Он не плакал. Видимо, успел сообразить, что это бесполезно, что мама все равно не придет. Иногда во сне он улыбался…
Прошел месяц после появления у нас Кати. Медсестры из педиатрии шепнули мне по секрету, что отказника собираются переводить в дом малютки. Эта новость расстроила меня очень сильно. Я грешным делом уже подумывала, чтобы упросить своих родителей усыновить и Вадимку — так жаль мне его было.
В мой выходной в начале сентября у меня на дисплее телефона высветился незнакомый номер.
— Аня, привет! Это Катя. Помнишь, из роддома?
— Да, конечно, — ответила я.
— Я хотела спросить. Ребенка… Моего малыша еще не отправили в детский дом? — Катя явно волновалась.
— Ты вовремя, Кать, педиатры уже документы собирают на перевод. Ты передумала? — ко мне вернулась надежда.
— Ох, долгая история… — вздохнула она. — Ты можешь говорить?
— Да, я сегодня выходная, рассказывай, — махнула рукой на свой недосмотренный сериал я.
И Катя рассказала. Нет, ее родители не были алкашами или тиранами. И поссорились, собственно, не они с ней, а она с ними.
Год назад выпускница провинциальной школы, Катя, устроила родителям безобразный скандал. Она хотела учиться в Москве, а не в их городишке, мечтала покорить столицу.
Простые бюджетники не могли позволить себе это дорогое удовольствие — по баллам девушка не прошла ни в один из московских вузов, а на платное обучение денег не было.
Избалованная и капризная Катя заявила отцу с матерью, что тогда сама заработает денег себе на учебу и тем же вечером украла у матери всю наличку, что была дома. И ночным поездом укатила в Москву.
Как известно, наш город слезам не верит. Денег хватило, чтобы снять крохотную комнатку пополам с другой девушкой в далеко не респектабельном районе. Жить на что-то было нужно, и она устроилась на рынок продавать овощи — хозяйка взяла ее на работу неофициально, платила минимум, чтобы хватало на жилье и еду.
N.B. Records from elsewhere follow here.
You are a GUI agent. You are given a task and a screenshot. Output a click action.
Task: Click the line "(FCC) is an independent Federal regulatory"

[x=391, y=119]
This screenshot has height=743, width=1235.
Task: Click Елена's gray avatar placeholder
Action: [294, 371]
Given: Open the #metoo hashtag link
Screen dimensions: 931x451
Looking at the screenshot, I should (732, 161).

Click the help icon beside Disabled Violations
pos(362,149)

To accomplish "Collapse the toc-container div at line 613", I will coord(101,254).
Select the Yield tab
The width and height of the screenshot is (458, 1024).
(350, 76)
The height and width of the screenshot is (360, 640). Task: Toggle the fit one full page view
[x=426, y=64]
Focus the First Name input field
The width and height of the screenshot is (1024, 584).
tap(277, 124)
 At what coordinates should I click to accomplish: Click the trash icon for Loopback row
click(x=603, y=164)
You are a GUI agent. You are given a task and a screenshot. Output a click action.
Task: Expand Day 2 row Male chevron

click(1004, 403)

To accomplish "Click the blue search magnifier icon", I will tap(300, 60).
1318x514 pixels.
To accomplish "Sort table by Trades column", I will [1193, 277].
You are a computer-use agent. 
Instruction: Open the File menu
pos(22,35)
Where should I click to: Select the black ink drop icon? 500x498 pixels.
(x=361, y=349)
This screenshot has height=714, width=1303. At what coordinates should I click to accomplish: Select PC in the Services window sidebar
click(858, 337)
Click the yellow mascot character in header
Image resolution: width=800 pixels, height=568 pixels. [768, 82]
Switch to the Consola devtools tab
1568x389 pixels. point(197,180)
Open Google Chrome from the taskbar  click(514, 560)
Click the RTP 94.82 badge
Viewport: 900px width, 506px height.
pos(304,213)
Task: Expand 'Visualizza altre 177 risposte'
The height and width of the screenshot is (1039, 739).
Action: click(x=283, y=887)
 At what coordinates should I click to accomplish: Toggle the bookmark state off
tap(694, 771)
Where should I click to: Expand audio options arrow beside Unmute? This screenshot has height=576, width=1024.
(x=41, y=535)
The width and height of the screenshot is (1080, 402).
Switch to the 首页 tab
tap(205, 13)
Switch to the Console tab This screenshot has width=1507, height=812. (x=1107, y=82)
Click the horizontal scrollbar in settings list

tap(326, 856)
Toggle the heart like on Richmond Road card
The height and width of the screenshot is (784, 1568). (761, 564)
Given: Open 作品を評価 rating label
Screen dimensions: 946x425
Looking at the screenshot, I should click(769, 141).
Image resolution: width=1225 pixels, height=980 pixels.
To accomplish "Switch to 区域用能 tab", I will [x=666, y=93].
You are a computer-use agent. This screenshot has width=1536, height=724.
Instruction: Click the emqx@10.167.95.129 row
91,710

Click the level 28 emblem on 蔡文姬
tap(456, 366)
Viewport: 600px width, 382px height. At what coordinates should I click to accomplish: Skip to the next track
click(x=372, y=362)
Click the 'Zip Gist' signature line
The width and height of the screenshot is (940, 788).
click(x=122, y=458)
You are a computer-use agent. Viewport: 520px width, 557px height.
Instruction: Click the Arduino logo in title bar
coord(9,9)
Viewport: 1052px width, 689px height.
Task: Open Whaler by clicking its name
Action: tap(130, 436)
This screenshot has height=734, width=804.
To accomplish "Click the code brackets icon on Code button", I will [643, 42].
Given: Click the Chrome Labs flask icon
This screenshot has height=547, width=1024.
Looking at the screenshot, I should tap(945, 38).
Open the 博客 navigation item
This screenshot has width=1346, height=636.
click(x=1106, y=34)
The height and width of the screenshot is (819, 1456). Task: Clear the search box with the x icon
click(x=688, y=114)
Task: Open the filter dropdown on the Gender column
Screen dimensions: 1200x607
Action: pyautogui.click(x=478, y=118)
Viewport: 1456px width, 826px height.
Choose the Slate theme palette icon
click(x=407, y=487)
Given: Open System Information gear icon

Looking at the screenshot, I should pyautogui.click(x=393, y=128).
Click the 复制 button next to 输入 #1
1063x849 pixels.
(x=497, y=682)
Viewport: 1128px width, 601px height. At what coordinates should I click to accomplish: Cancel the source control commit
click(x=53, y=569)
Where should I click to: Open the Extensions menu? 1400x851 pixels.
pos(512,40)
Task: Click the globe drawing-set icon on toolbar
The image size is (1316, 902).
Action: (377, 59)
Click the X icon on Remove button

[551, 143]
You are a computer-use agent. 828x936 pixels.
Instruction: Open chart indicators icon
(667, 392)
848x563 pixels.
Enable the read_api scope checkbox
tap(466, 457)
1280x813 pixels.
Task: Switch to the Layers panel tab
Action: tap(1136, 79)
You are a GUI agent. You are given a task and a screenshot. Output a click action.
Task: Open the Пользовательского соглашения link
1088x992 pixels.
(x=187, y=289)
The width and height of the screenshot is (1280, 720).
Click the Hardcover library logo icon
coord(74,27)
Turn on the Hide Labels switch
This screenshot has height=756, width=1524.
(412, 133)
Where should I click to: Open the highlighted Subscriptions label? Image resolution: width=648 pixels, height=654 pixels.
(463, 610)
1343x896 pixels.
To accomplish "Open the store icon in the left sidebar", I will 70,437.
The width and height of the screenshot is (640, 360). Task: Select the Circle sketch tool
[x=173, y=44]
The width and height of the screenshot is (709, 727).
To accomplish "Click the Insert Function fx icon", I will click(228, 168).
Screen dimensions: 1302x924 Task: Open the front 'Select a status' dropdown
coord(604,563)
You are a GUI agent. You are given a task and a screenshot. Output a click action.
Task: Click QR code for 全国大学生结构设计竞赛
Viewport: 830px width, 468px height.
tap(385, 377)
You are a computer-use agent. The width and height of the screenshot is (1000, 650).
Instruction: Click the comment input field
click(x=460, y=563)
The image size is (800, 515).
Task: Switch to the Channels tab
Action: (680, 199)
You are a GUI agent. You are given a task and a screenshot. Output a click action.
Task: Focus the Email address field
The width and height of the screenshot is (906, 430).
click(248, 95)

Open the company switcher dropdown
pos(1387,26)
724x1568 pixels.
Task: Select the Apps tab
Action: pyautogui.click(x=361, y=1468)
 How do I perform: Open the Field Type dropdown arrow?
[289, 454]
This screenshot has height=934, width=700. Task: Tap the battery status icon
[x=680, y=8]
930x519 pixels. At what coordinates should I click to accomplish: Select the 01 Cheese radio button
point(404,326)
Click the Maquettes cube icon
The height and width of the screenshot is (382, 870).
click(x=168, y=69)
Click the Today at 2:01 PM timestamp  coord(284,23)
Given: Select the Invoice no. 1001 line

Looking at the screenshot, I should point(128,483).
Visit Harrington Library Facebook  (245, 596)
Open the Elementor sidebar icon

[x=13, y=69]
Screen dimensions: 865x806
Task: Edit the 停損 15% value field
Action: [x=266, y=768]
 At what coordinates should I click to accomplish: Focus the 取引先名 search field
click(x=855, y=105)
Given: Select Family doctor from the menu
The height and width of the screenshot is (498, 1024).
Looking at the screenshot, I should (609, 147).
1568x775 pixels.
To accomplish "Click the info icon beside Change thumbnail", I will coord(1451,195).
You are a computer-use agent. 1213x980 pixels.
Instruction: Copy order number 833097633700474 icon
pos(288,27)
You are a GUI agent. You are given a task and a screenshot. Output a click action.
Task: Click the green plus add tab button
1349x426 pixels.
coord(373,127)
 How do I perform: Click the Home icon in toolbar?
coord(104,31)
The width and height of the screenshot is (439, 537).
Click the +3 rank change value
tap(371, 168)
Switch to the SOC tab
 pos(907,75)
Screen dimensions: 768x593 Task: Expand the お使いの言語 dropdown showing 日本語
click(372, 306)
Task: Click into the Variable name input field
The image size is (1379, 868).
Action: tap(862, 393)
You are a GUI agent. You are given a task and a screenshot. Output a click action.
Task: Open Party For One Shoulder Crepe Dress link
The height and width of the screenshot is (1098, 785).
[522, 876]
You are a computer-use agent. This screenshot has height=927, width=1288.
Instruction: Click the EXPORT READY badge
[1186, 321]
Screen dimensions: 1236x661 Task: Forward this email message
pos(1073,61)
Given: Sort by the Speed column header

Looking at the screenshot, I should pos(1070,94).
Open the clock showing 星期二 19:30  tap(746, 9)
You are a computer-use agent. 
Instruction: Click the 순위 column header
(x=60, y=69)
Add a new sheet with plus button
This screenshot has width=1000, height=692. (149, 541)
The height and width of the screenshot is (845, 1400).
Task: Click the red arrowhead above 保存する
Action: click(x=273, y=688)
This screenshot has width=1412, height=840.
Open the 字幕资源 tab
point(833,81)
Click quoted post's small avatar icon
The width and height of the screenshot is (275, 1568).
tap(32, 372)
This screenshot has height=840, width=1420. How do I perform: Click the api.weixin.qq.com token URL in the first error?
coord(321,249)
Там же, на рынке, она познакомилась с молодым человеком. Любовь закрутилась быстро, но продолжалась ровно до того момента, пока тест на беременность не показал две полоски.
Родители, конечно, звонили. Мама простила ее за кражу денег, просила вернуться. Но Катя наотрез отказывалась, говорила, что у нее все хорошо, и обратно она не собирается.
На самом деле, она с радостью приехала бы домой и осталась там насовсем. Столичной жизнью она уже была сыта по горло. Но гордость не давала ей этого сделать. О беременности она маме так ничего и не сказала — было мучительно стыдно.
— Я, когда домой вернулась без малыша, — всхлипывала девушка в трубку, — мне жизнь не мила показалась. Пусто было, понимаешь? Был и нет, лежит там один, чужие тетки его на руки берут. А я не могу. Месяц продержалась, уговаривала себя, что так нужно было, что все правильно. Вчера сдалась и маме позвонила, во всем созналась…
— И что мама?
— Ну, шокирована, конечно. С папой посовещалась, мне потом перезвонила. В общем, Ань, они завтра приезжают, к главврачу роддома пойдем вместе — может быть, нам еще разрешать его забрать?
— Думаю, да, — согласилась я.
— Хорошо, что я вовремя успела. Родители у меня все-таки хорошие. Долго возмущались, как я вообще решила, что они меня бросят в такой ситуации. Я Вадика бросила, а они меня нет. Видимо, не настоящая я мать…
— Пока не настоящая, но у тебя все впереди, правда? — не стала таить свои мысли я.
— Я постараюсь. Этот год буду с малышом дома, а на следующий пойду поступать в какой-нибудь колледж в своем городе. Не хочу с Вадимкой больше расставаться…
На следующее утро я пришла на работу и у кабинета заведующей нос к носу столкнулась с Катей. С ней были стройная элегантная женщина лет сорока и светловолосый мужчина немного старше, ее родители. Девушка поздоровалась и сжала мою руку:
— Мы у главного уже были! Сейчас за Вадиком пойдем!
— Удачи тебе! — улыбнулась я.
— Ну слава тебе, Господи, одумалась, горе луковое! — вышла из палаты тетя Оля со шваброй и ведром в руках.
Иногда мы совершаем ошибки, и вместо того, чтобы просто сказать «Я не прав, прости!», настаиваем на своем в угоду собственной гордости, не думая о последствиях. А ведь это может больно ударить по нашим самым близким людям. Катя успела признать свою неправоту, пока не стало слишком поздно. Думаю, она запомнит этот урок на всю свою жизнь.